Жанна Александровна заметила Леонида издали. Он прогуливался возле нарзанной галереи, устремив взгляд вдаль. Немногочисленные дамы открыто пялились на красивого молодого мужика в спортивном костюме известного бренда и в классных кроссовках с не менее знаменитым логотипом. Мужик никого не замечал. Или делал вид, что ему безразличен женский интерес.
       Козловская непроизвольно оценила свой внешний вид, осталась довольна. Внешним видом, не собой - женщиной преклонного возраста, которая пытается понравиться ровеснику своей взрослой дочери. Чушь!
       Людмила уверяла, что сама не поняла, как влюбилась в Леонида, как погрузилась в ненужные ей отношения и забыла о супруге. Так бывает...
       Но не с Жанной, которая иной раз пристально изучала незнакомого парня интеллигентного вида и с интеллектом на лице лишь с одной целью - оценивала его в качестве зятя.

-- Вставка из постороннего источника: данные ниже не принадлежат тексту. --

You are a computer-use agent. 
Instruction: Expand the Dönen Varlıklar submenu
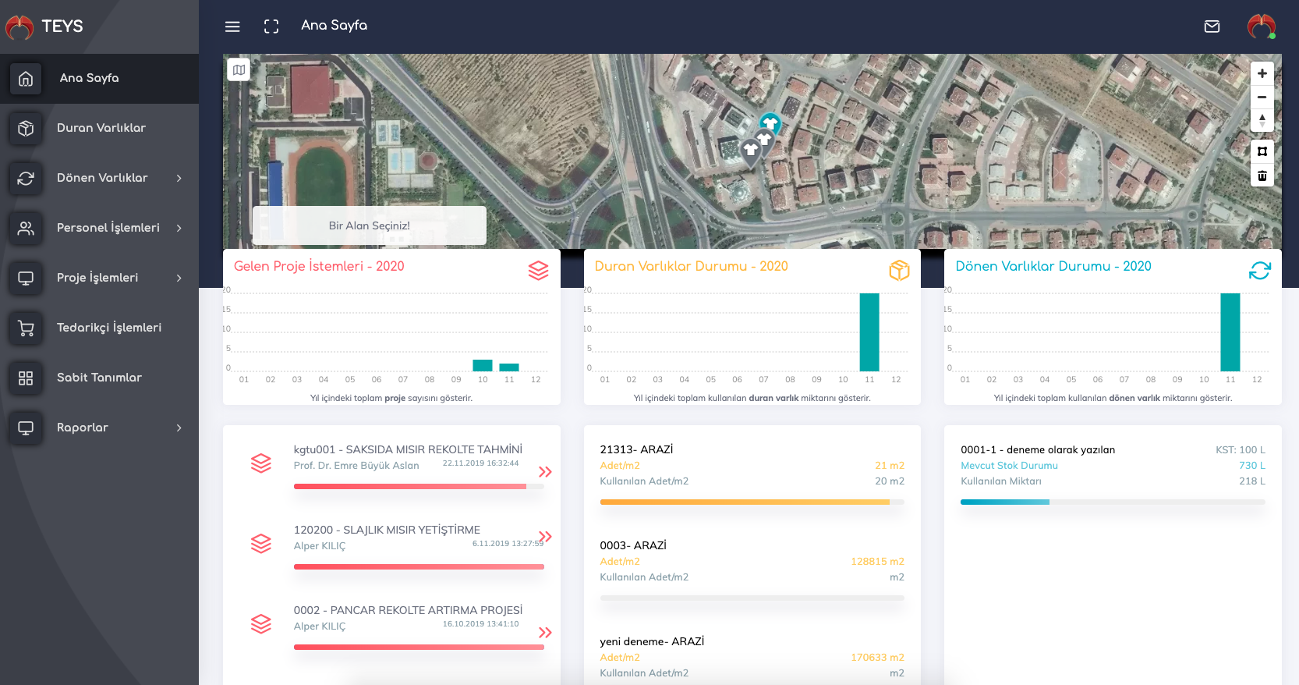pyautogui.click(x=179, y=178)
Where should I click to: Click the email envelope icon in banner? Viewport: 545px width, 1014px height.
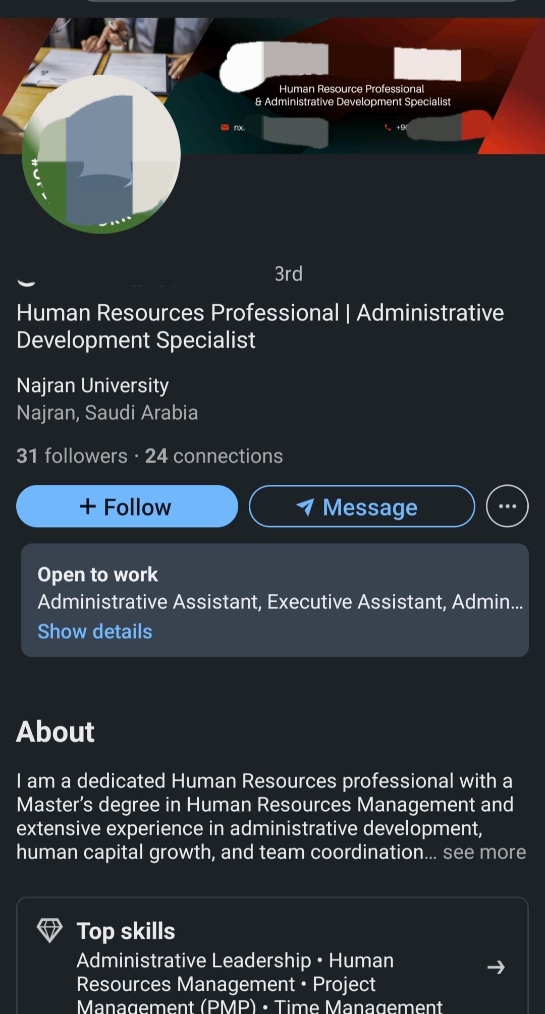click(x=225, y=128)
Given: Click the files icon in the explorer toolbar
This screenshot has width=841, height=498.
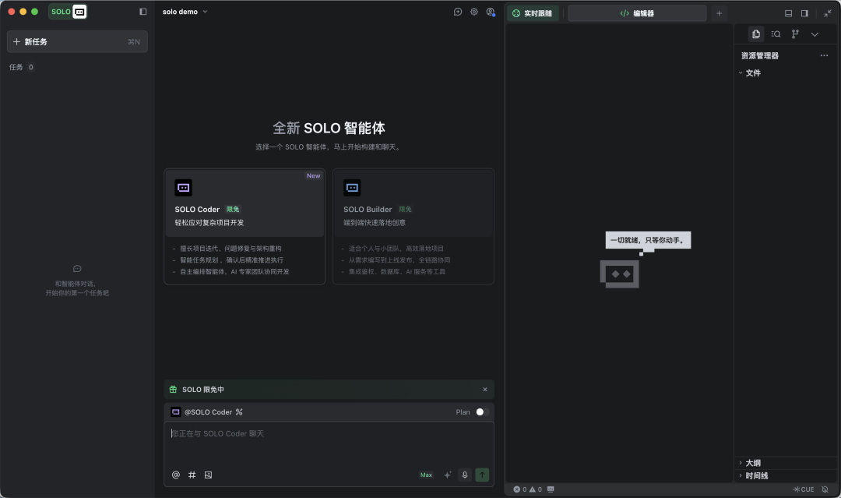Looking at the screenshot, I should 755,34.
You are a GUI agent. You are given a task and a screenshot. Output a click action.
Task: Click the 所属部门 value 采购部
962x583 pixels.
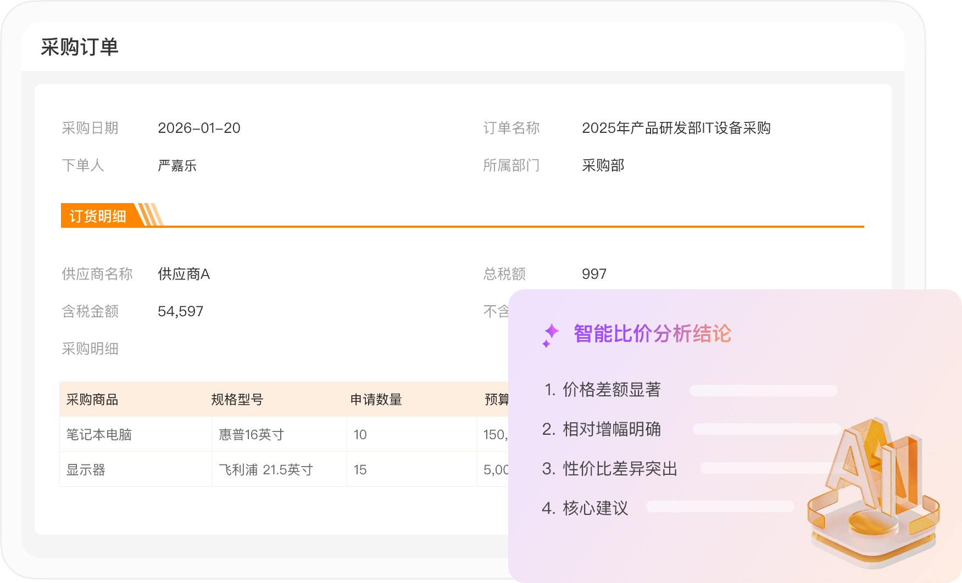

       Леонид был интеллигентен, интеллект на лице просматривался, но его кандидатура на роль зятя сразу была отвергнута придирчивой несостоявшейся тещей. И разница в возрасте с Сашей не была тому причиной. Этот мужчина всегда будет любить себя, в первую очередь, а потом уже супругу, детей. Откуда такая уверенность? Спасибо наблюдательности! Небрежность у брутальных мужчин достигается путем долгих ухаживаний за собой. Всё в Леониде - и аккуратная небритость, и тщательно зачесанные назад волосы, и ненатуральный изгиб бровей, и презрительно поджатые красивые губы, и обжигающе-манящий взгляд, и выверенная манерность, и изысканная одежда, не как у всех, и дорогущая обувь, не как у всех, - призывали обратить внимание. Обратить и потерять сознание от нахлынувших чувств: встреча с подобным самцом такая же редкость, как знакомство с копьеметателем из древнего мира.
       Жанна без труда представила будущую супругу самовлюбленного Леонида - бледную и спокойную девушку, с благоговением взирающую на него. Ей не важен свой внешний вид, главное, чтобы супруг выглядел "на все сто" и привлекал внимание женщин, которые будут завидовать ей, пусть даже возмущенно шептаться за спиной, дескать, эта серость ему не подходит, и что он в ней нашел. Пусть! Ведь рядом не они - красивые, яркие и модно одетые, а она...
       Леонид оторвался от созерцания внешнего мира, "запоздало заметил" Жанну, недоуменно на нее посмотрел - никак не мог вспомнить, где ее видел, затем сдержанно улыбнулся - показал, что рад, но не чрезмерно, и вкрадчиво пожелал доброго утра.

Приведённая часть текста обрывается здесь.